The Federal Reserve is reviewing credit standards of its municipal short-term lending program, particularly for territories that are currently locked out of the program.
That’s what Fed Chair Jerome Powell said during a House Financial Services Committee hearing Tuesday. Currently, eligible issuers in its Municipal Liquidity Facility program must have an investment grade rating of BBB-/Baa3 from at least two nationally recognized rating agencies as of April 8, 2020.
“We’re reviewing our credit standards in the Municipal Liquidity Facility at the moment to determine if there is a way to adjust the facility in a way that would make eligible some creditworthy issuers without violating the spirit or letter of Section 13(3),” Powell said.
Section 13(3) of the Federal Reserve Act allows the Federal Reserve Board to engage in emergency lending, limited to programs and facilities with “broad-based eligibility” and defines those.
House Financial Services Committee Chairwoman Maxine Waters, D-Calif., noted changes Powell had made to the MLF, including increasing the population parameters of the program, but said territories, such as Guam, are still locked out.
Powell noted the territories are not investment grade, and were not investment grade before the coronavirus pandemic. He said territories like Guam would still be eligible for other types of lending programs.
In his written testimony, Powell said the MLF, along with other programs, have served as a solid backstop to the economy.
“With the MLF and other facilities in place as a backstop to the private market, many parts of the municipal bond market have significantly recovered from the unprecedented stress experienced earlier this year,” Powell said. “Municipal bond yields have declined considerably, issuance has been robust over the past two months, and market conditions have improved.”
The $500 billion dollar program was created in April with the intention that it would serve as a last resort for issuers. The MLF comes at a premium for issuers — a baseline 150 basis points for triple-A issuers to 590 basis points for below investment-grade-rated issuers.
In a report released by the Fed on Monday, economists said secondary market conditions have stabilized since March. Yields spiked in mid-March and now AAA and AA-rated securities have returned to pre-pandemic levels.
“The path of yields shows the combined effects of two policy actions: changes in the level of interest rates and the impact of Federal Reserve facilities and other government interventions,” the Fed said.
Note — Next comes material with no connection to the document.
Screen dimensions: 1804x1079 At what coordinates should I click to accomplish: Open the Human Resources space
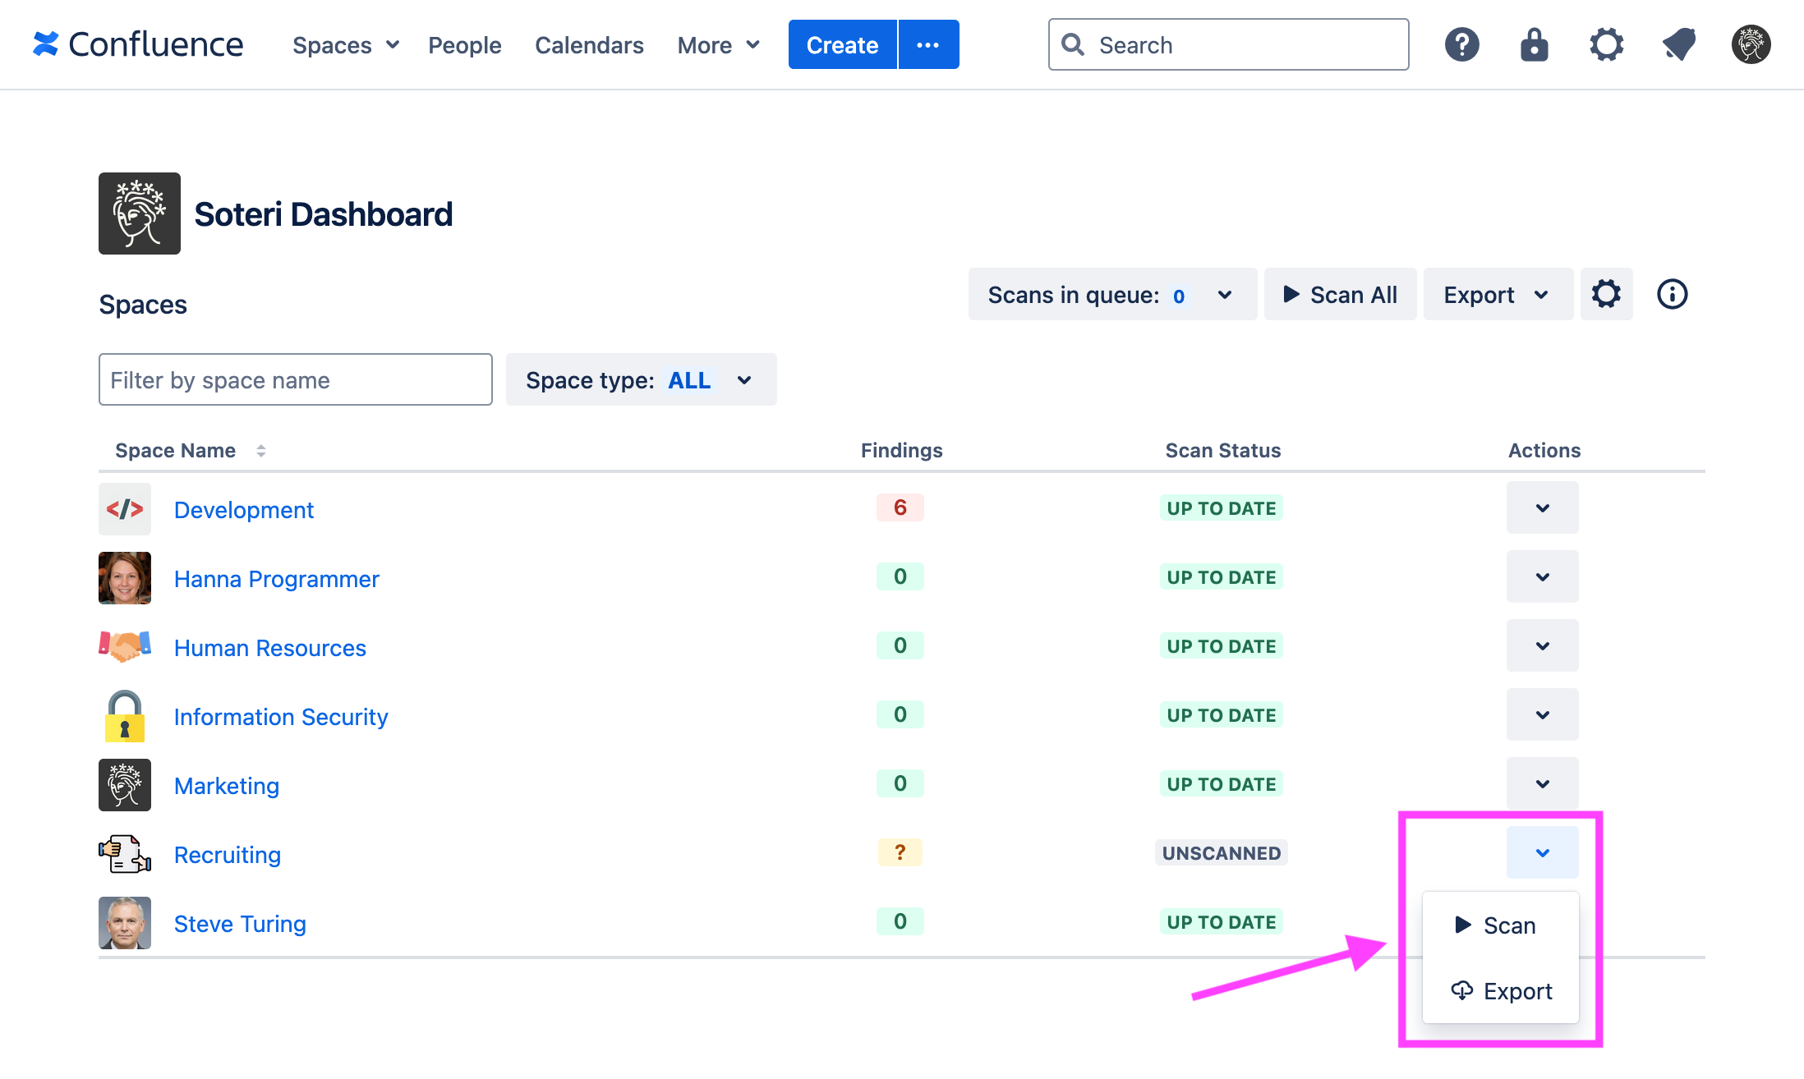[269, 647]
Yield ratios have also returned to their historical norms, which the Fed said was supported by liquidity through its programs such as the MLF, the Money Market Mutual Fund Liquidity Facility and its Commercial Paper Funding Facility.
Outflows from mutual funds have reversed. Inflows reversed in March with outflows of $43 billion. Since the first week of May, those mutual funds have received net inflows each week, the Fed said.
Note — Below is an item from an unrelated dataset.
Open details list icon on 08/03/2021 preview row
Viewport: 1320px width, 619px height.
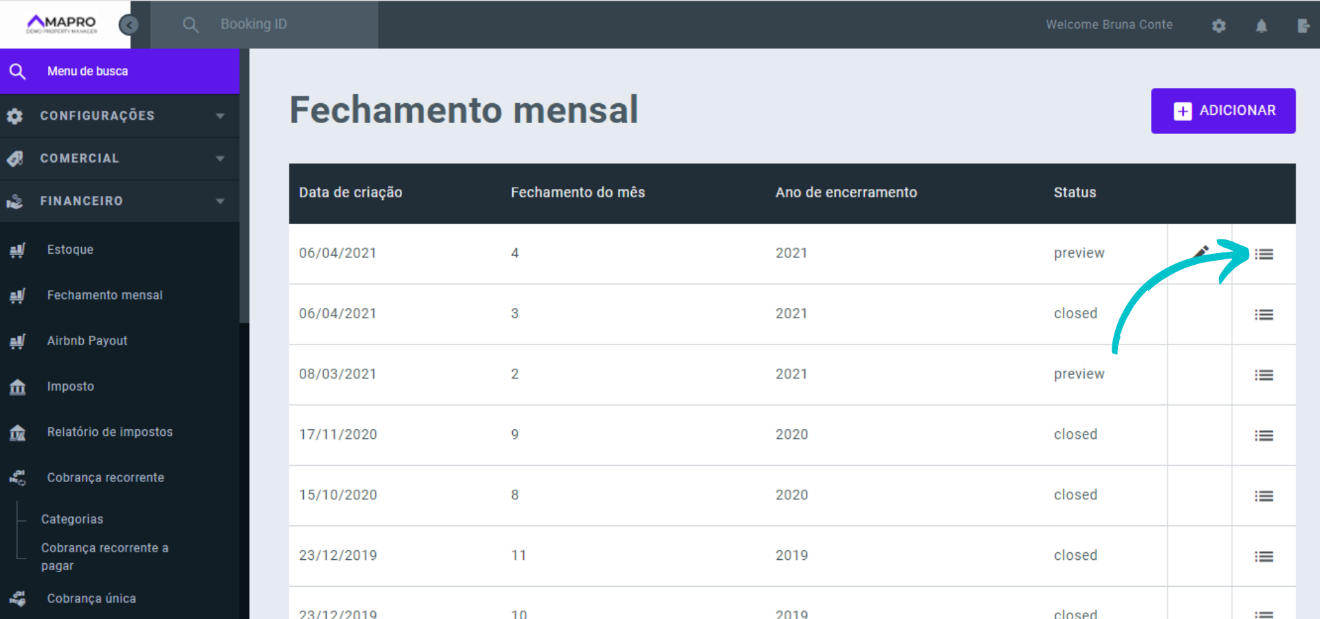[1264, 375]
Issuance has also picked up, especially for AAA and AA-rated securities.
On Monday a group of more than 170 organizations signed a letter to Senate leaders Mitch McConnell, R-Ky., and Chuck Schumer, D- N.Y., asking for immediate support to state and local governments.
Many governments’ fiscal years start on June 30 and many have faced budget shortfalls. The letter was penned by the National Association of Counties, National Governors Association, National League of Cities, International City/County Management Association, The United States Conference of Mayors, The Council of State Governments and the National Conference of State Legislatures.
“Unlike the federal government, these state and local governments must begin their fiscal years on time and with a balanced budget,” the groups wrote. “If the Senate fails to act immediately to support state and local governments, our nation’s recovery from the pandemic-induced recession will suffer and millions of Americans will needlessly be harmed.”
Furloughs and job cuts are on the table for many municipalities, they wrote, which affects government services, but also adds to state unemployment.
“The damage will get far worse without federal assistance, forcing drastic cuts that will further delay and cancel infrastructure projects, as at least 26 states have announced construction delays for transportation projects,” the groups said. “The loss of such projects will ripple through states’ construction industry, delaying recovery further.”